» **Task description**: The answer must be an exact reprint of the lines from the one with "This screenshot has" through the final line of the data, with no pictures included.

» **Input for this task**:
—————
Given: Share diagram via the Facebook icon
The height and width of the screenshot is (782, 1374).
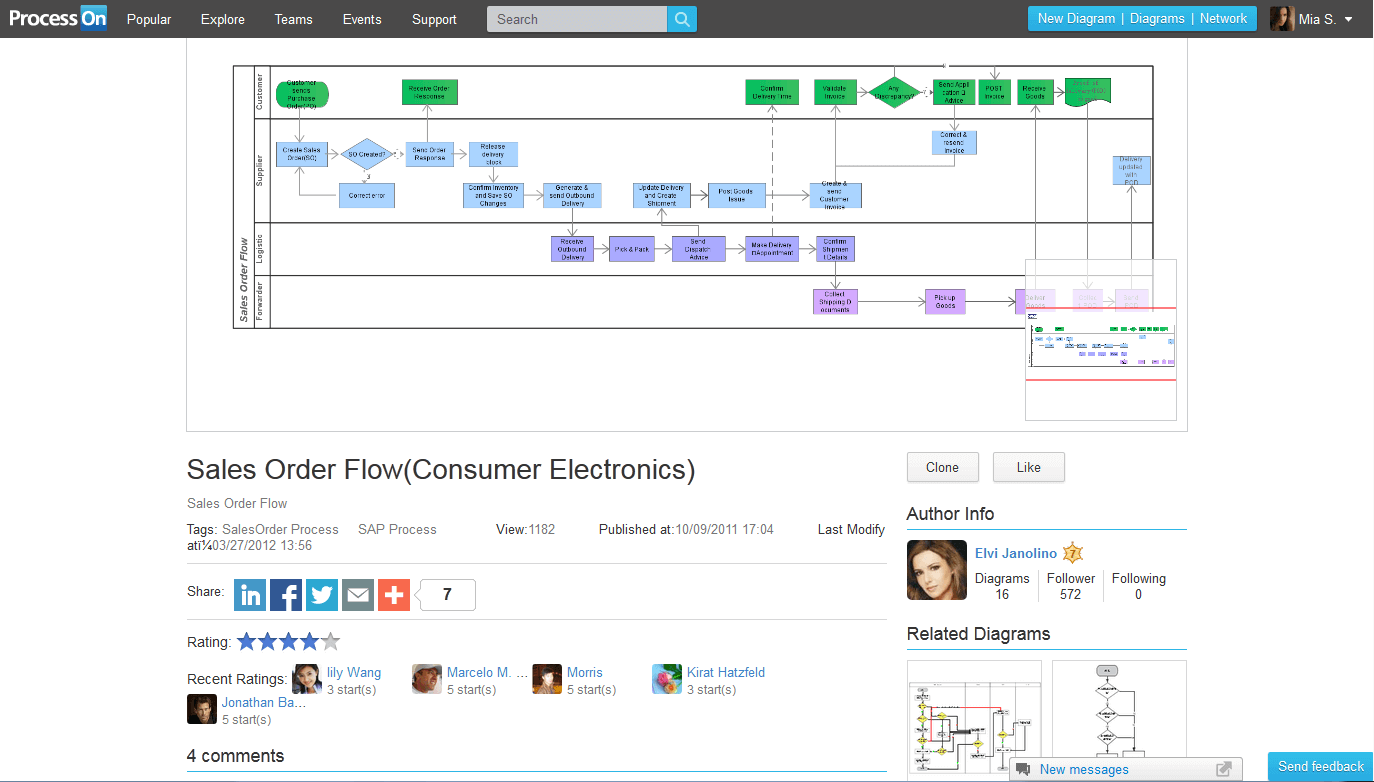Looking at the screenshot, I should [286, 594].
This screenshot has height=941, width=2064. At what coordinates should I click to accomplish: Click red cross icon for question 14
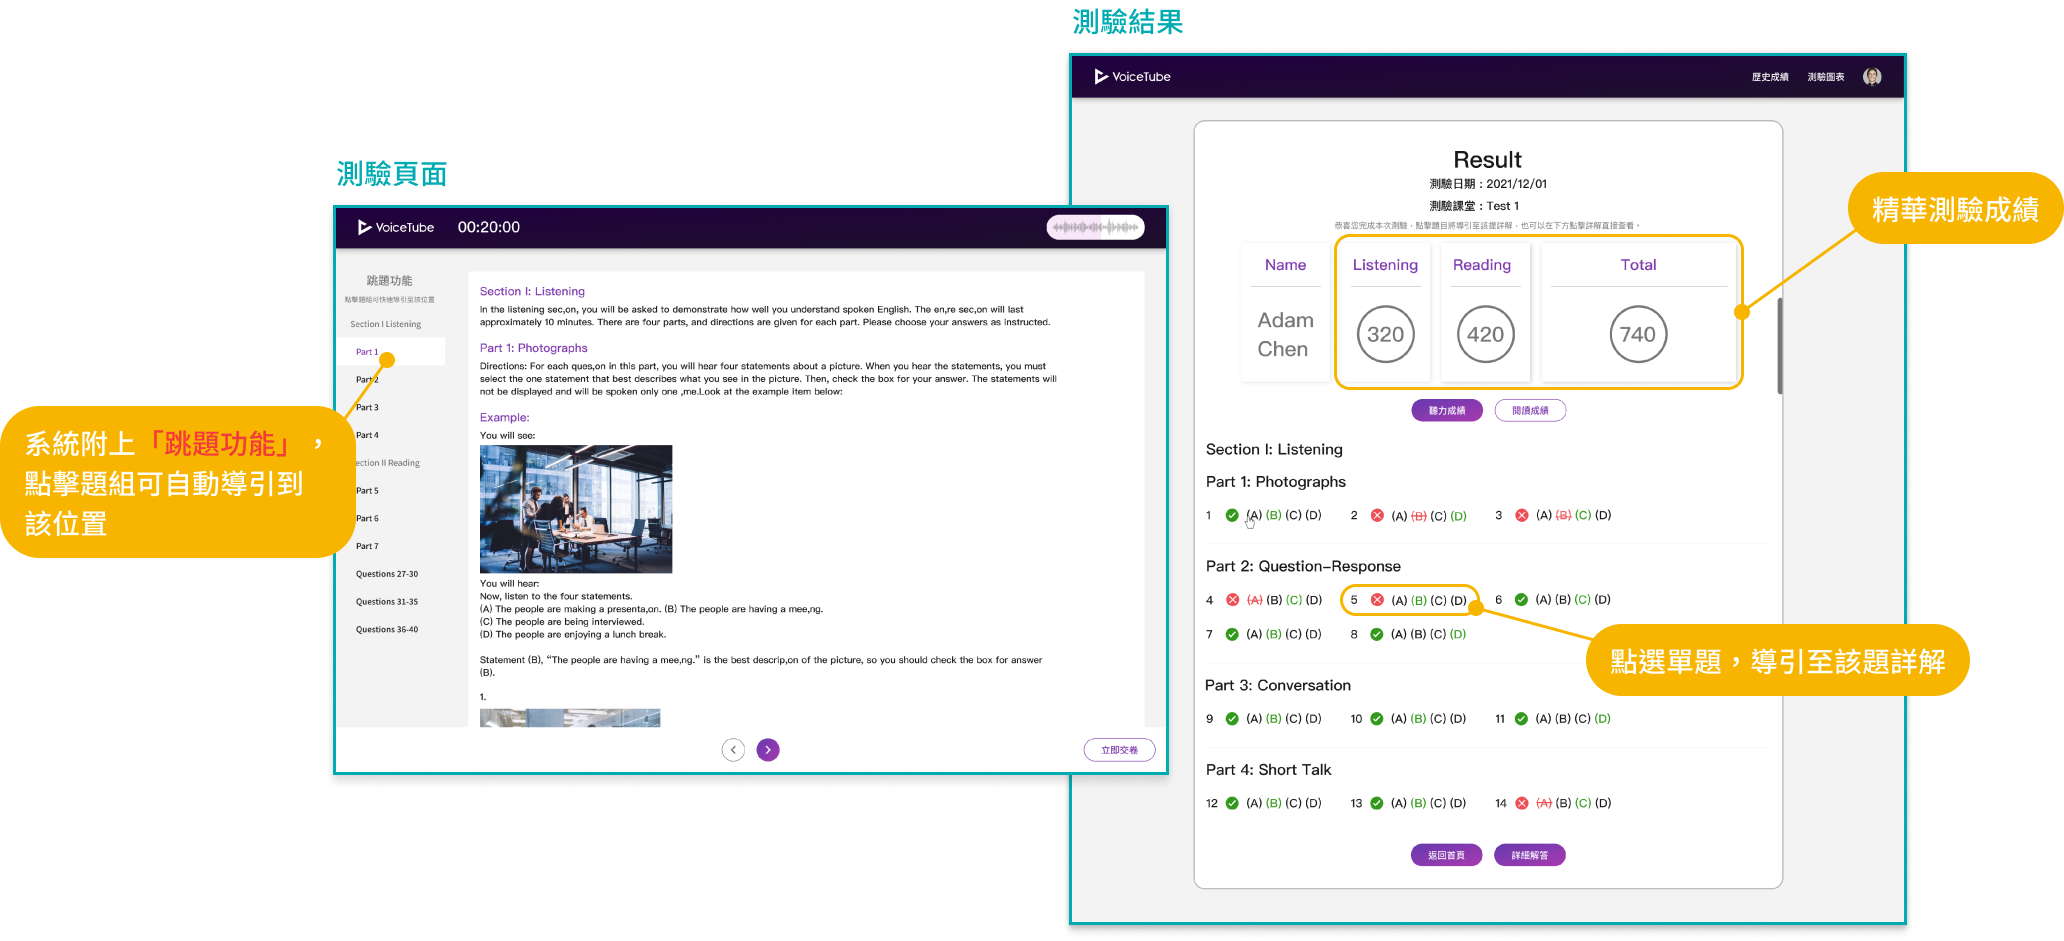(1521, 803)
—————
» **Response to the task**:
This screenshot has height=941, width=2064. At what coordinates should I click to accomplish: Click red cross icon for question 14
(1521, 803)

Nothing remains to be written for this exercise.